To bring things more down to earth, we decided to assess the profit-making ability of small businesses in a variety of more traditional industries.
With the help of Sageworks, a Raleigh, N.C.-based accounting consultancy and private-company data provider, Forbes assembled a list of the 20 most profitable types of businesses, on a pretax basis. At No. 1: offices of Certified Public Accountants, with an average pretax margin of 16.5%. Offices of physicians (except mental health specialists), which clock an average 10.4% margin, brought up the rear.

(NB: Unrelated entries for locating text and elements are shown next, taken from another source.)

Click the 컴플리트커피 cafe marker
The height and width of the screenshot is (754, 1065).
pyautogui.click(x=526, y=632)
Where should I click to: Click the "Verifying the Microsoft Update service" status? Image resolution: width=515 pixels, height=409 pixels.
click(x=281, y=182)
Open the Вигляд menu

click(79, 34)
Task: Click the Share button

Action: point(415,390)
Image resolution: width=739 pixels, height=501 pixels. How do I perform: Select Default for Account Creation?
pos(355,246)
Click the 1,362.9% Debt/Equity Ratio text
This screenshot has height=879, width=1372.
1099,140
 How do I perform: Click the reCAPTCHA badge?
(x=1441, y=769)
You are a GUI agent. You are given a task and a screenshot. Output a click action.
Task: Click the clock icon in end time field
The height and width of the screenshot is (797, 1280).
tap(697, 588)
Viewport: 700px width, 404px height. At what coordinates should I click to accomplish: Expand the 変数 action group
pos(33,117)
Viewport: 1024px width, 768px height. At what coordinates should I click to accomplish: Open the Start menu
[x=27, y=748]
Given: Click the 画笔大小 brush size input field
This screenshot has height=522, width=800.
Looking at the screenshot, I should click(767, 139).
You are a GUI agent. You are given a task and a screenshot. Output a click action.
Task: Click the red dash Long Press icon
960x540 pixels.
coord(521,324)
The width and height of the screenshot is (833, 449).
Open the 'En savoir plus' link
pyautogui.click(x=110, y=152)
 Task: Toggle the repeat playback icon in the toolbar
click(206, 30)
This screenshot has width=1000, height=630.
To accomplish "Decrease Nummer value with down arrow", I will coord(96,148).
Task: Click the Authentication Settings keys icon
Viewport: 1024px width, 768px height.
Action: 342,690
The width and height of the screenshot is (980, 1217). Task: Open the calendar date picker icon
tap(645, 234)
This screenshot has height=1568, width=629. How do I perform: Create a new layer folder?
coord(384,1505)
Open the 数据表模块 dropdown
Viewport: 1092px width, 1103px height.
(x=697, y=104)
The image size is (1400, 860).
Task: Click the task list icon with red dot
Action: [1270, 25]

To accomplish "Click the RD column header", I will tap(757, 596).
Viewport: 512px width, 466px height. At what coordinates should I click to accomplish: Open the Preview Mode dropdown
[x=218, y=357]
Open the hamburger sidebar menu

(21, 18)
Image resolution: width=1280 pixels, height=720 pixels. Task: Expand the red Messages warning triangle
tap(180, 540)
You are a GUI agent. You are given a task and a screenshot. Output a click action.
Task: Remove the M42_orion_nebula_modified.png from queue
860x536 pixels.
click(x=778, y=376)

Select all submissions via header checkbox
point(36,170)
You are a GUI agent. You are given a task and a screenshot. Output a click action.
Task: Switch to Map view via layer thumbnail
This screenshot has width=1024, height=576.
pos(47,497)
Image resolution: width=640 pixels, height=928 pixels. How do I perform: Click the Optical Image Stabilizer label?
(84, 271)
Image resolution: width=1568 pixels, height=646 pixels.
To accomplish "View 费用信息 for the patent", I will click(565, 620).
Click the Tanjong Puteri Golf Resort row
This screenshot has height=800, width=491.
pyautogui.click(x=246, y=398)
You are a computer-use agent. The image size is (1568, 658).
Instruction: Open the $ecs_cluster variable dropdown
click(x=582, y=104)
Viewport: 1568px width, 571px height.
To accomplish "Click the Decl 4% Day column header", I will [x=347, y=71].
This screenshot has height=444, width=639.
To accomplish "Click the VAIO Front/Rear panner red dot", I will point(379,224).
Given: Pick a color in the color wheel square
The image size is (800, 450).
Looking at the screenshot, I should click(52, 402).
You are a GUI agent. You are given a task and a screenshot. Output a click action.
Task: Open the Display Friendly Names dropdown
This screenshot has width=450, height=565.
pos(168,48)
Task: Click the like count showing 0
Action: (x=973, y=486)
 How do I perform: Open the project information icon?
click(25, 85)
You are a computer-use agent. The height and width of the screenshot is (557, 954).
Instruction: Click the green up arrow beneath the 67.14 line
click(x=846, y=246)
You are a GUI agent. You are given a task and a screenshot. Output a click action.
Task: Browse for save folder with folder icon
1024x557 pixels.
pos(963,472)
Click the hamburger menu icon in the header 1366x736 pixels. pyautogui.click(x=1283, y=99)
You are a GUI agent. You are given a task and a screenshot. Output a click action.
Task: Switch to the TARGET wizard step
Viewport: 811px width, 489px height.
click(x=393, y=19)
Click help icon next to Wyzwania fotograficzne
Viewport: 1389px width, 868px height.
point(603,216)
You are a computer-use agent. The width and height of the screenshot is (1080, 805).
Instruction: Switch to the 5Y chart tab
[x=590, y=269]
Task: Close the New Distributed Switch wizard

The data are drawn from financial statements on nearly 300,000 companies, most with under $10 million in annual revenue, and bucketed by five- and six-digit North American Industry Classification System codes. The figures were gathered between Jan 1, 2003 and Jan 1, 2011, to capture an entire business cycle. To be considered, each category included at least 100 companies. (Banks were excluded from the analysis, as their accounting methods are not comparable to other industries'.)
Here is a list of the 20 most-profitable industries and their average pretax margins:
1. Offices of Certified Public Accountants
Average Pretax Margin, 2003-2010: 16.5%
The most profitable niche of the bunch enjoys a nice mix of pricing power (everybody needs accountants, no matter how the economy is doing), low overhead and marketing scale, thanks to plenty of repeat clients.